The other two asteroids discovered, called 2021 LJ4 and 2021 PH27, have orbits interior to Earth’s orbit, so are no threat. 2021 PH27 is the closest known asteroid to the Sun.

2022 AP7 isn’t the only “planet killer” asteroid found by the survey. “Our twilight survey is scouring the area within the orbits of Earth and Venus for asteroids,” said Scott S. Sheppard, an astronomer at the Earth and Planets Laboratory of the Carnegie Institution for Science and the lead author. “So far we have found two large near-Earth asteroids that are about 1 kilometer across, a size that we call planet-killers.”

As well as only having two brief 10-minute windows each night to survey the area of the Sun’s glare the astronomers have to look very close to the horizon, which means looking through the thickest part of Earth’s atmosphere. That can blur and distort their data. “Large areas of sky are required because the inner asteroids are rare, and deep images are needed because asteroids are faint and you are fighting the bright twilight sky near the Sun as well as the distorting effect of Earth’s atmosphere,” said Sheppard.

Only about 25 asteroids with orbits completely within Earth’s orbit have been discovered to date because of the difficulty of observing near the glare of the Sun.

However, the search continues because the survey is tantalisingly close to completion. “There are likely only a few near-Earth asteroids with similar sizes left to find, and these large undiscovered asteroids likely have orbits that keep them interior to the orbits of Earth and Venus most of the time,” said Sheppard.

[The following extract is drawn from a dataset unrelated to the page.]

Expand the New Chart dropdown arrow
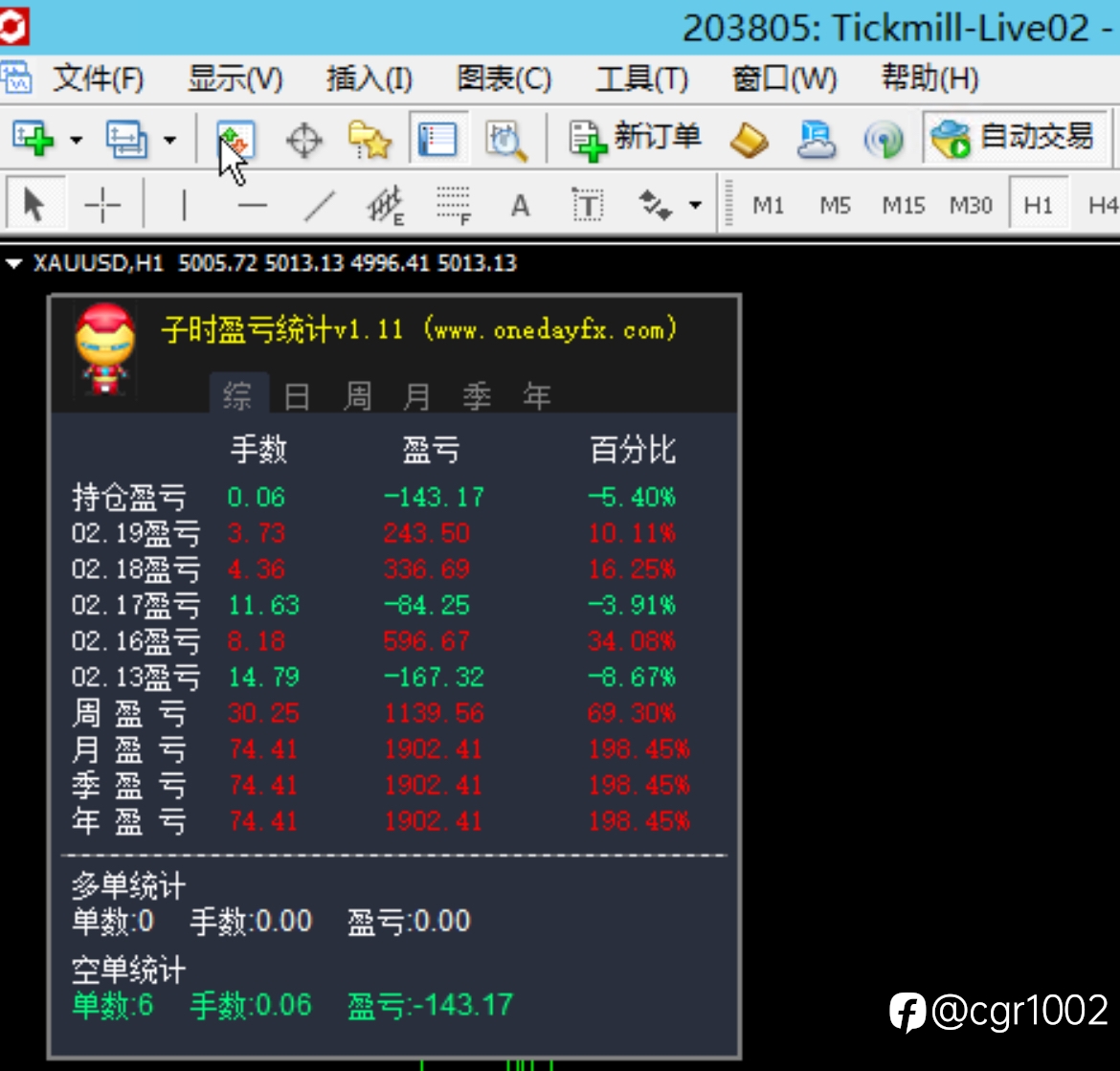Screen dimensions: 1120x1071 pos(76,140)
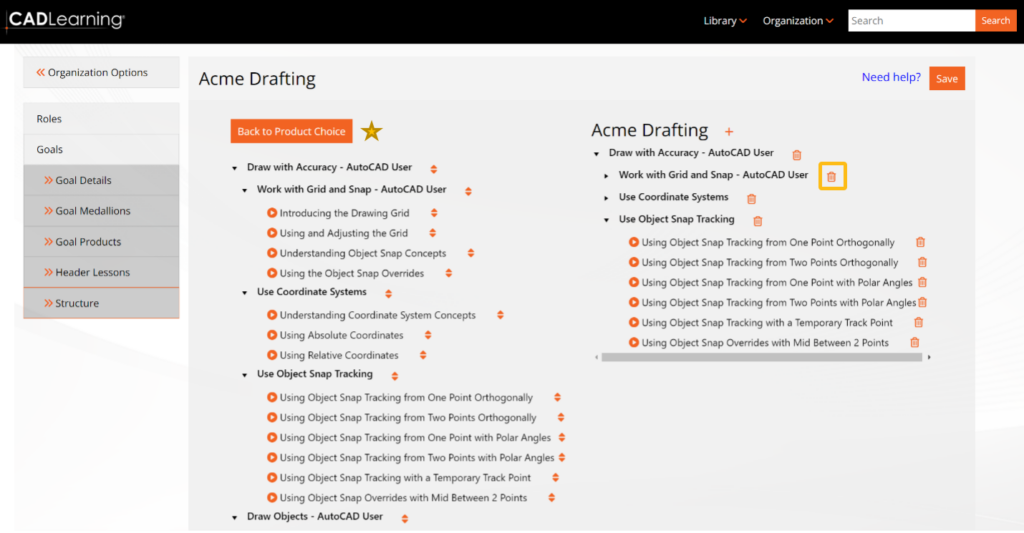
Task: Trash the right-panel 'Use Object Snap Tracking' group
Action: 758,220
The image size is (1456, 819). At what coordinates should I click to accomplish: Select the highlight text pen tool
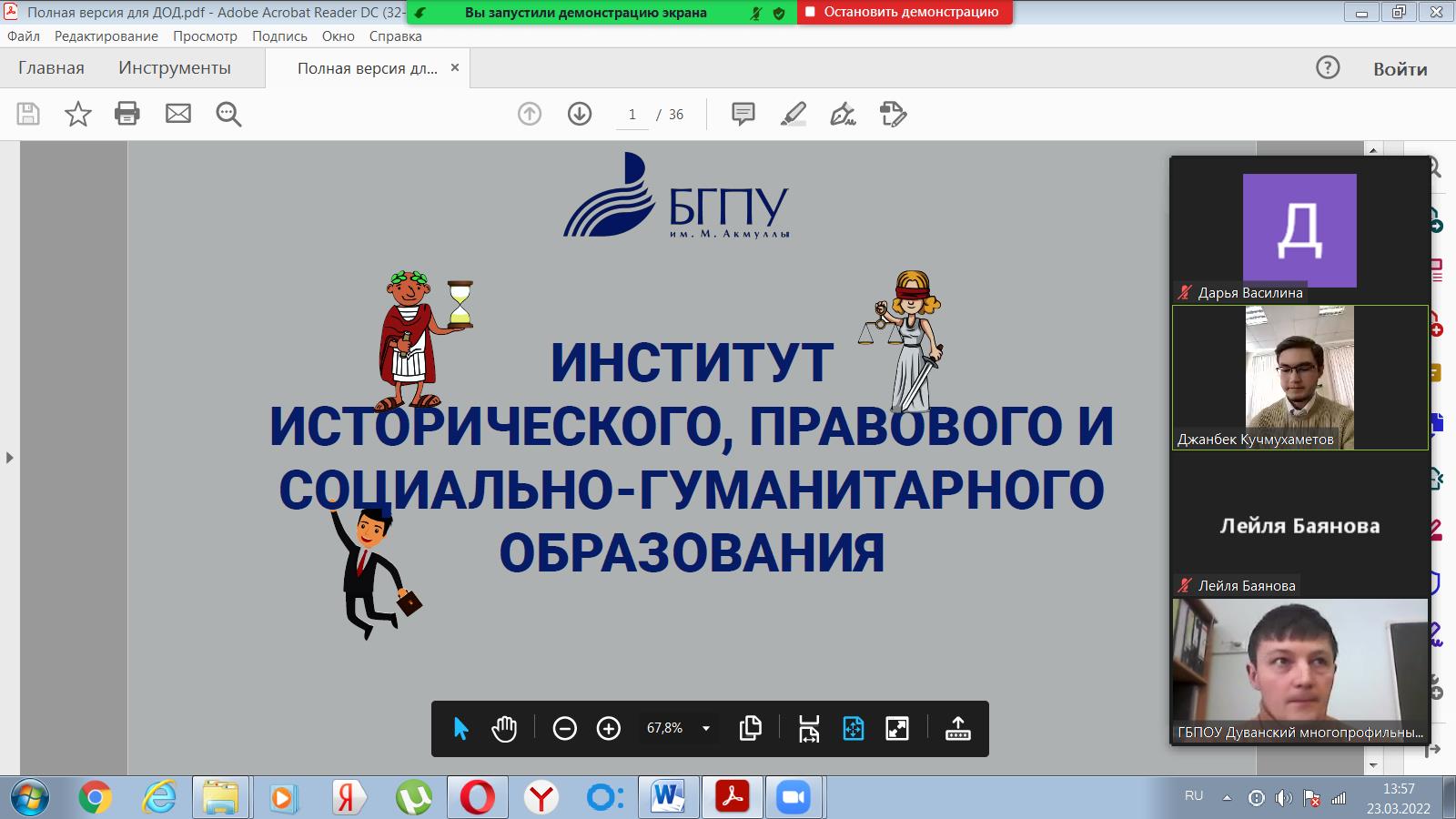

The observations were made using the US Department of Energy-fabricated Dark Energy Camera (DECam) on the Víctor M. Blanco 4-meter Telescope at NOIRLab’s Cerro Tololo Inter-American Observatory in Chile. “DECam can cover large areas of sky to depths not achievable on smaller telescopes, allowing us to go deeper, cover more sky, and probe the inner Solar System in ways never done before,” said Sheppard.

Wishing you clear skies and wide eyes.